The case of former Summerfield Town Councilmember Todd Rotruck will be heading back to the Guilford County Board of Elections after Guilford County Senior Resident Superior Court Judge John Craig ruled this week on Rotruck’s appeal of that April Elections Board decision – one which resulted in Rotruck being removed from the Town Council.

In April, the Elections Board determined Rotruck wasn’t a resident of Summerfield for the purpose of voting and town officials used that decision to remove him from the Town Council.

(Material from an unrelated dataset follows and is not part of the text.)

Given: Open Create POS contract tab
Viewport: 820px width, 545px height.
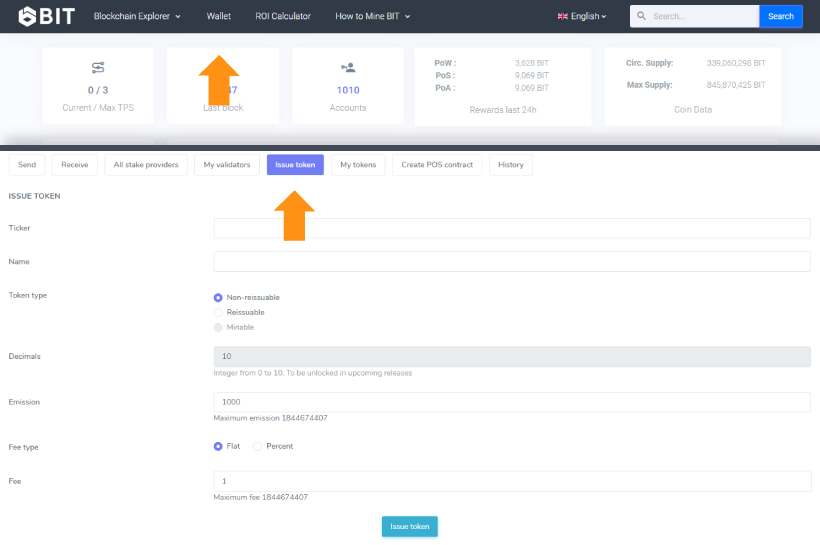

Rotruck appealed that decision and, on Monday, August 6, Craig heard that appeal. On Monday, August 13, Craig sent an email to the attorneys for both sides that stated, “The record does not contain any affirmative proof that Mr. Rotruck was not domiciled in Summerfield” at the time in question.

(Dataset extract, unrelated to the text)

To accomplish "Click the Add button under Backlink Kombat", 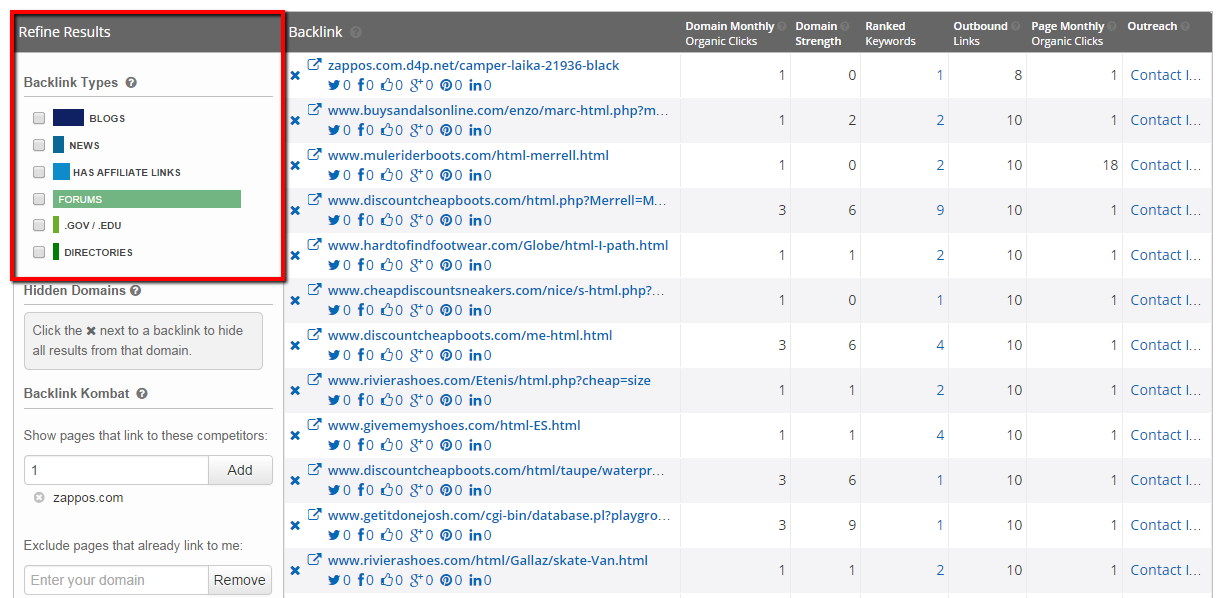I will pyautogui.click(x=240, y=470).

Craig was working this week with the attorneys to create an official signed court order.

In February, Summerfield resident Janelle Robinson filed the voter residency challenge claiming that Rotruck didn’t live in Summerfield, where he served as an elected official. At the end of that long hearing in April, all four Board of Elections members voted that Rotruck lived in Greensboro, where his family resides – rather than in Summerfield, where the house he and his wife own is undergoing major renovation.

After the Board of Elections voted to uphold Robinson’s claim, Rotruck and his attorney Marsh Prause, with the Winston-Salem firm of Allman Spry Davis Leggett & Crumpler, argued that the Board of Elections procedure and decision had been flawed.

Rotruck, who was clearly delighted by this week’s ruling, said he did not wish to make a comment at this time.

Craig’s email states, “I want to remand, with the requirement that the Board examine whether Mr. Rotruck was domiciled in Summerfield over a specific period of time, between 28 March 2018 and 8 May 2018.” It adds, “Pertinent documents to examine should be Mr. Rotruck’s driver’s license, his federal tax returns (if any were filed during that time), and electric bills for the months of March, April, and May 2018 at the Summerfield and Greensboro addresses.”

When candidates face a residency challenge against their right to run for office, the burden of proof of residency is on the candidate. However, in the Rotruck’s case, the accuser has the burden of proof since it’s his voter eligibility – and only by fiat his eligibility for service – that is being challenged.

North Carolina law states that a no voter challenge shall be sustained “unless the challenge is substantiated by affirmative proof.”

Don Wendelken, a former Guilford County Board of Elections member who now runs the Summerfield Scoop Facebook page, said the Rotruck case has been a focal point of attention of the town for months.

“It just goes on and on and on,” he said.